Теперь они довольно часто выезжали на дачу, и Вилкс проводил очередные сеансы радиосвязи с английской разведкой. Передатчик работал отлично, материал для передач давал Приеде, используя, как он говорил, для сбора информации своих знакомых, конечно, втемную, чтобы те ничего не подозревали.
Когда усилились морозы, Приеде отыскал какую-то дальнюю родственницу, которая согласилась уступать ему по субботам свою квартиру «для встречи с друзьями». Эти «встречи» также кончались радиосеансами.
Иногда информация, доставляемая Приеде, была такой обширной, что Вилкс опасался доверять ее передатчику, тогда он отсылал тайнописные послания. Он и сам оценил умение Приеде в сборе информации, и англичане подтвердили, что данные очень ценны для них, и просили передать информатору свою благодарность.
И все-таки шпионам было и трудно и скучно.
Особенно бунтовал Лаува. Желание повидать жену стало для него чем-то вроде навязчивой идеи. Он то и дело обрушивался на Приеде:
— Почему вы не съездите в Плявинас? Вам так просто отыскать мою жену!
Янис объяснял, что он работает на заводе, что отпуска для поисков чужой жены ему никто не даст, что он уже брал один отпуск за свой счет, когда ездил в Вентспилс за вещами, что частые его отлучки из Риги могут кому-нибудь показаться подозрительными…
Лаува ничего не желал слушать.
Он отпустил бороду.
Янис пошутил, что с этой бородкой Лаува действительно стал похож на шпиона.
Лаува смущенно ответил, что завел бороду от скуки.
А через несколько дней он скрылся.
Приеде застал в этот день Вилкса и Эгле очень расстроенными. Они не знали, что и придумать: менять квартиру? Ждать? И вообще: вернется ли этот «лев»?
«Лев» вернулся через день, очень расстроенный. Он все-таки съездил на родину.
Позже он рассказал Янису, что встреча с женой не принесла ему радости…
Сразу войти в дом Лаува не решился. Он долго приглядывался к своему дому.

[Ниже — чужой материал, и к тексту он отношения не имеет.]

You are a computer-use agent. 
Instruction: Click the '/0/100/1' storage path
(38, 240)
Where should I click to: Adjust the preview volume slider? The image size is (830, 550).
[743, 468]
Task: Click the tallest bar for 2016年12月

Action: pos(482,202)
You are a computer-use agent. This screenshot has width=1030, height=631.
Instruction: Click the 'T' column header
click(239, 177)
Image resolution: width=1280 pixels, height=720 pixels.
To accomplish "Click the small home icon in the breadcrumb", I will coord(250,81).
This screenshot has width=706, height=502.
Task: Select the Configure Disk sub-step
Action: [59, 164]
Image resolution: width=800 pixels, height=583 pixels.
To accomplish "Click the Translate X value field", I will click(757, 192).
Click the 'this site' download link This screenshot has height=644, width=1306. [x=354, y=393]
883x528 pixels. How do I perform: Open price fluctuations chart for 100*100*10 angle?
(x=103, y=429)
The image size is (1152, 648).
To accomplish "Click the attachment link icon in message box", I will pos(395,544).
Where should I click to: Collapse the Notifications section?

Раньше он думал, что семья, может, выселена, но когда увидел, как в дом пробежал его сын в форме школьника, чуть не ринулся за ним. Однако следовало еще выяснить, нет ли в доме другого мужчины.
Другого мужчины не оказалось.
Тогда Лаува вернулся на вокзал, дождался темноты, сидя в буфете за рюмкой водки, и снова пошел к дому.
Дверь открыла жена.
Жена действительно ждала его. Она и сына воспитала в строгом почтении к памяти отца. Мальчишке теперь пятнадцать лет, он руководит школьной пионерской дружиной.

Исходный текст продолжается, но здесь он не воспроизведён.